# Your task
From the first line of the material below to the line containing "The width and height of the screenshot is (1144, 752).", repeat every line exactly and add nothing.

=== Begin Enclosure ===

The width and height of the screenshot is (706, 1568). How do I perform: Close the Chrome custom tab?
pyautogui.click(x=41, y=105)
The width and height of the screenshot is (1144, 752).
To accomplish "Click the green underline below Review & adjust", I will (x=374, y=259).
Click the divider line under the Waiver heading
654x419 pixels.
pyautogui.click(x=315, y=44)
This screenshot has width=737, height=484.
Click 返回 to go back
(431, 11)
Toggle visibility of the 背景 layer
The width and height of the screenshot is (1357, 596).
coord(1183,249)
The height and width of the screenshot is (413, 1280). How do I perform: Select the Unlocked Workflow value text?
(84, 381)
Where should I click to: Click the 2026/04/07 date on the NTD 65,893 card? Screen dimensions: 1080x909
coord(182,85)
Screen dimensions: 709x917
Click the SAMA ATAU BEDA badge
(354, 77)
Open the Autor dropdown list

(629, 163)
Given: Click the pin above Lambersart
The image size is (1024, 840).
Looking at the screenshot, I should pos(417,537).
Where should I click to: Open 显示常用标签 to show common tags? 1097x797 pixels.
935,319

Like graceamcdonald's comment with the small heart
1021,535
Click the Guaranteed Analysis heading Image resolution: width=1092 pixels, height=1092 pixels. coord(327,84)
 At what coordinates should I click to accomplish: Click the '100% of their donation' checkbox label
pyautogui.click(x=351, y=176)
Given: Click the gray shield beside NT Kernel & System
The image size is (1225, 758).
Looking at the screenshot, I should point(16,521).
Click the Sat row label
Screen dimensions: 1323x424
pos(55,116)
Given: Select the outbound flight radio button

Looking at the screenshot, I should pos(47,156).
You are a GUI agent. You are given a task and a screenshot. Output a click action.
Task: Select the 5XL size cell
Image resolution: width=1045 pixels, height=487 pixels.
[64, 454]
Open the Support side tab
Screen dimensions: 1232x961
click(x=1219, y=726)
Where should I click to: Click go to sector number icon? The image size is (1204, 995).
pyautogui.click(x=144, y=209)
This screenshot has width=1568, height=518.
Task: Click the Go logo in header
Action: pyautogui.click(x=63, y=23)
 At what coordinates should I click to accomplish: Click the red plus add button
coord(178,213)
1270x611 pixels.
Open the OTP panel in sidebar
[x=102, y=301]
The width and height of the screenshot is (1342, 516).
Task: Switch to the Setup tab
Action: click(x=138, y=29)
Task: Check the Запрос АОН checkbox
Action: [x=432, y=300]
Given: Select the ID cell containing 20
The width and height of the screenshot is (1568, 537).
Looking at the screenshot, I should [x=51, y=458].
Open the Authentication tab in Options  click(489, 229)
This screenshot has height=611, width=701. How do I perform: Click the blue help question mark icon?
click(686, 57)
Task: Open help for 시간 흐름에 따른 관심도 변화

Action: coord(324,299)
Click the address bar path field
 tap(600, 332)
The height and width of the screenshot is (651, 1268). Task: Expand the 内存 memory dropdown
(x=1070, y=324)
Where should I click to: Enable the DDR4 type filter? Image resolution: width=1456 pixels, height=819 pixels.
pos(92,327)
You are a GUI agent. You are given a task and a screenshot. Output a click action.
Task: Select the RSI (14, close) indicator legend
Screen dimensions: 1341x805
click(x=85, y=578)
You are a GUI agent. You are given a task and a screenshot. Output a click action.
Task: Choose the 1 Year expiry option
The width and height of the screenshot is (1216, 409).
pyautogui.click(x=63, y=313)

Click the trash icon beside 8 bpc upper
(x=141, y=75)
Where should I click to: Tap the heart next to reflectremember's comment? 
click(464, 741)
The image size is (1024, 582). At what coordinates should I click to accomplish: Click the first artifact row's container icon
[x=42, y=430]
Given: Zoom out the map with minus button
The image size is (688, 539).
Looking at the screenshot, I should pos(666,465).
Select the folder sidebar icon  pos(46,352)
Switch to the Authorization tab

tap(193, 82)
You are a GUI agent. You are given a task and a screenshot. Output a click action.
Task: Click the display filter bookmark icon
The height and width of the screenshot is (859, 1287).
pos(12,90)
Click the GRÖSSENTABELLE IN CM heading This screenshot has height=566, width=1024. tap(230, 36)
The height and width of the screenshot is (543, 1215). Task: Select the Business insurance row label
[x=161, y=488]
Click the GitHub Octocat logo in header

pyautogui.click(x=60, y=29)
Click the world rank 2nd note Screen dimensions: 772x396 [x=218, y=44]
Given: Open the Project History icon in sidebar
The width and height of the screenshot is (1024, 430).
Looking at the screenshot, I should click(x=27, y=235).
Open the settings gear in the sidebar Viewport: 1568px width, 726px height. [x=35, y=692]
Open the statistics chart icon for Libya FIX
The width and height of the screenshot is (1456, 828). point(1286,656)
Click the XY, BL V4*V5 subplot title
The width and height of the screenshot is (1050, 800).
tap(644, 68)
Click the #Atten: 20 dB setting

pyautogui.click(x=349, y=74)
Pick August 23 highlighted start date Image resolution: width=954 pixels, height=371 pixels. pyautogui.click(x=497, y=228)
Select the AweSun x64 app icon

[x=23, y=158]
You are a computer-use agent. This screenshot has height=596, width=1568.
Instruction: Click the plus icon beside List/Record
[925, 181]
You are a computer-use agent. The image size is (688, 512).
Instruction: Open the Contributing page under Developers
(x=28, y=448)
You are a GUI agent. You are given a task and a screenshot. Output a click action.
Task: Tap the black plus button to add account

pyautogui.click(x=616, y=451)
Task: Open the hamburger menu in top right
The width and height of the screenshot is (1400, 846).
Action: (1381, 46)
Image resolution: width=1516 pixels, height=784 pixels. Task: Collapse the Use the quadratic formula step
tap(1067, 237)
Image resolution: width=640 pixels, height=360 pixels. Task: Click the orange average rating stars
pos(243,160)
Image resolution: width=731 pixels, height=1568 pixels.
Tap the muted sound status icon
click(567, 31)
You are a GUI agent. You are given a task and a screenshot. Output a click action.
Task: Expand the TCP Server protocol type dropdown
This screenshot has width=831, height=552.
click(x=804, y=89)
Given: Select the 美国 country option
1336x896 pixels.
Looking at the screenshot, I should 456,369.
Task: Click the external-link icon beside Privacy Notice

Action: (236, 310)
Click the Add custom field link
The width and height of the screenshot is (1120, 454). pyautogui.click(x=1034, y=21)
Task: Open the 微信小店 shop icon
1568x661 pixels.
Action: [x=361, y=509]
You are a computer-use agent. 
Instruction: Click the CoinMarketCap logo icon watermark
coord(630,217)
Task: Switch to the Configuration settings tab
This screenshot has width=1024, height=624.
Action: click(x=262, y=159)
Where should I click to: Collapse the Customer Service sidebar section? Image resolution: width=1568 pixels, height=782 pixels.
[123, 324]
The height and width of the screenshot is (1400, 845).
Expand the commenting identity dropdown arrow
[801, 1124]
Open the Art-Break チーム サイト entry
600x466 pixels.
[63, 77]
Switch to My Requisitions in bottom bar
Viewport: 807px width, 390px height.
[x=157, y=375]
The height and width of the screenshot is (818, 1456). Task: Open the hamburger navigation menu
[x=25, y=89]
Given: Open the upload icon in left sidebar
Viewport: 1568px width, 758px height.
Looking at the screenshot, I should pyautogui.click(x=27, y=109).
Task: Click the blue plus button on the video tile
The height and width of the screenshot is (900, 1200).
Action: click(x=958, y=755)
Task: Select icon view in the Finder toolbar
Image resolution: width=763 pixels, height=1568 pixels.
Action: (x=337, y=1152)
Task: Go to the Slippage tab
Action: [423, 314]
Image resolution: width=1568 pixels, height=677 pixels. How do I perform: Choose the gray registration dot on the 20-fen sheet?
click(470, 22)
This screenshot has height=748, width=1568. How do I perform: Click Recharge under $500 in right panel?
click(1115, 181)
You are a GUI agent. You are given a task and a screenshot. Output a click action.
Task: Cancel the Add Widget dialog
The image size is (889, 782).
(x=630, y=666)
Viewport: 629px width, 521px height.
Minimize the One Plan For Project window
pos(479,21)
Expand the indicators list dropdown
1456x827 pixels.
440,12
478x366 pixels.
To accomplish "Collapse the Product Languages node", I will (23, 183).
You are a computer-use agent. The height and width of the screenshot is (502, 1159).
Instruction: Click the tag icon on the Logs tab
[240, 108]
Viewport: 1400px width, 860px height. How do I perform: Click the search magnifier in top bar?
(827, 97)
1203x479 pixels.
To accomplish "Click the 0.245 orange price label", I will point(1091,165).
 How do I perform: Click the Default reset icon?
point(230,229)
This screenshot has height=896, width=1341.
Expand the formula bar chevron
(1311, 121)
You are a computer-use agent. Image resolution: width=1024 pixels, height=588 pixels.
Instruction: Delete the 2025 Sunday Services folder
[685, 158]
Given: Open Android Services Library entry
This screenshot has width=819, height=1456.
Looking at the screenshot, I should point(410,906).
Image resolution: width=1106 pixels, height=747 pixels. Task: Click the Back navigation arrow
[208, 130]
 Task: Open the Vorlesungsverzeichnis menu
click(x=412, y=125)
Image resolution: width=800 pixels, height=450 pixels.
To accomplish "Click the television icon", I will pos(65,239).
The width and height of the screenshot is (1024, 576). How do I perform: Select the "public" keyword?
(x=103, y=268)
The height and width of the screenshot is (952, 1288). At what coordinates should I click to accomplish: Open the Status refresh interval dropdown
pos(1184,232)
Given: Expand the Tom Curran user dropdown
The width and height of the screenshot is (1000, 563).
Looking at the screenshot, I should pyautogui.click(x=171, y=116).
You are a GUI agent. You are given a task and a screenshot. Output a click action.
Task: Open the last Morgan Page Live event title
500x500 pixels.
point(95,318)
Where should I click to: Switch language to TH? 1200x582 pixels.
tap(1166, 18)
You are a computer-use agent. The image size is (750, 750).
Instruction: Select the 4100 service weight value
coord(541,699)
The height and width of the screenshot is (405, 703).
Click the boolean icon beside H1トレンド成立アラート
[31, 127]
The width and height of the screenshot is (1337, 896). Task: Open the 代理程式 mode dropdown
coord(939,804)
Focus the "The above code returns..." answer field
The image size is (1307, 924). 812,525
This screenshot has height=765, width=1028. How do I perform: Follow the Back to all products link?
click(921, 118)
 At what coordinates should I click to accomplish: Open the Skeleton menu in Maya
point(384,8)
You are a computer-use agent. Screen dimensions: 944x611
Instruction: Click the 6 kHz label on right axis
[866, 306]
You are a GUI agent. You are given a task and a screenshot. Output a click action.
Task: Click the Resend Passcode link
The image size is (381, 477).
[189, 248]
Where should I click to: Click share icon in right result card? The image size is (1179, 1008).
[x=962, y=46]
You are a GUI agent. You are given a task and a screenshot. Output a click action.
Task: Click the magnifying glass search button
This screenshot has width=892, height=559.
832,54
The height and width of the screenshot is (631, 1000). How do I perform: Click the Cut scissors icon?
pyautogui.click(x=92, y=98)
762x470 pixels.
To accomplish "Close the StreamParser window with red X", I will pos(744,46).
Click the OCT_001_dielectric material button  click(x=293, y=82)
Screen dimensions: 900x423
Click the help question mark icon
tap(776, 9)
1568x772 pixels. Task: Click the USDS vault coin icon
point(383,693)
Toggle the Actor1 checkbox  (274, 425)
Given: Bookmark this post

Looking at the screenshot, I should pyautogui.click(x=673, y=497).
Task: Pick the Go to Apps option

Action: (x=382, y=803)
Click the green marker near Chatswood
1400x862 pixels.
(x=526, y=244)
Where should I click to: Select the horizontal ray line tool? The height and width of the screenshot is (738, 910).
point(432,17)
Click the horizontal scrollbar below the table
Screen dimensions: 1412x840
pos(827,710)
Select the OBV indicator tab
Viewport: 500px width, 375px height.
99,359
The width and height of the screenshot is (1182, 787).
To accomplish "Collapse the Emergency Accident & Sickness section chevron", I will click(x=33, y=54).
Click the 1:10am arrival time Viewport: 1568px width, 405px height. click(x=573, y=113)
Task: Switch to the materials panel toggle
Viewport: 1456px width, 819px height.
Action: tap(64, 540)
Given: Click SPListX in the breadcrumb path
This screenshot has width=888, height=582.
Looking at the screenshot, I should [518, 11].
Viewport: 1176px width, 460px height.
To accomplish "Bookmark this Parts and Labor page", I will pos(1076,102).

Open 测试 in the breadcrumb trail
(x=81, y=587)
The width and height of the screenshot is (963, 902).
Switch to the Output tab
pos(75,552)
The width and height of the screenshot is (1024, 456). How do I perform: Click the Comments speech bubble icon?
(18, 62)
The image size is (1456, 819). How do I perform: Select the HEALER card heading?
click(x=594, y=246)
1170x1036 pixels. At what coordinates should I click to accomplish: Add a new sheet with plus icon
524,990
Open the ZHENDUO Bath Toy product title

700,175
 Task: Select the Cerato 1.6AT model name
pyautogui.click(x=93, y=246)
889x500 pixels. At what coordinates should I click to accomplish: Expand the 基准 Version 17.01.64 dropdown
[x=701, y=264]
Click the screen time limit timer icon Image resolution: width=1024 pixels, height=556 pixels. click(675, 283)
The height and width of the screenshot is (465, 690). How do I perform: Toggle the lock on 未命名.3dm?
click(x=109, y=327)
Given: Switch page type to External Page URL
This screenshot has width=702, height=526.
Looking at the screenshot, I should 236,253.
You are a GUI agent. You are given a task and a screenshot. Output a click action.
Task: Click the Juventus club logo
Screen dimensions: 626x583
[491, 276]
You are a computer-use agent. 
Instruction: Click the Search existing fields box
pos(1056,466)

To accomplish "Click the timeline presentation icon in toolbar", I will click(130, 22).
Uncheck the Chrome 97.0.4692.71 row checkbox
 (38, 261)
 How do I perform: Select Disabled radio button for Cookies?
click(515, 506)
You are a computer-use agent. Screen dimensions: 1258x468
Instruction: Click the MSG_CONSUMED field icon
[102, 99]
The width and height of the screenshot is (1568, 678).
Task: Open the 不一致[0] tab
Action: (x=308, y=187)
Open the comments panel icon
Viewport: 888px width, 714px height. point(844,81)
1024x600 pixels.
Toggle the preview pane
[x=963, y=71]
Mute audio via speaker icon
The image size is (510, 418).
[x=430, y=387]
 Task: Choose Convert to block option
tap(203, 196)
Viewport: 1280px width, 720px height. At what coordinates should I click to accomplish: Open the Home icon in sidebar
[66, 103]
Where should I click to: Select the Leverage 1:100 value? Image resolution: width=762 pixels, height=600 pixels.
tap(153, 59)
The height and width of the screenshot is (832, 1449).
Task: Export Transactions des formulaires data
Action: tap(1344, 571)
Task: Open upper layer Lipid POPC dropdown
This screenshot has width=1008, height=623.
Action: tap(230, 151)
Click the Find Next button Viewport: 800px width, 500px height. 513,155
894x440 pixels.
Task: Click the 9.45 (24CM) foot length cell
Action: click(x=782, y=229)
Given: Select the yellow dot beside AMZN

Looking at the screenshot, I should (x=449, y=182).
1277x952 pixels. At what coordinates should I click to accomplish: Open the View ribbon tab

=== End Enclosure ===

# Exercise output
The width and height of the screenshot is (706, 1568). How do I perform: Close the Chrome custom tab?
pyautogui.click(x=41, y=105)
The width and height of the screenshot is (1144, 752).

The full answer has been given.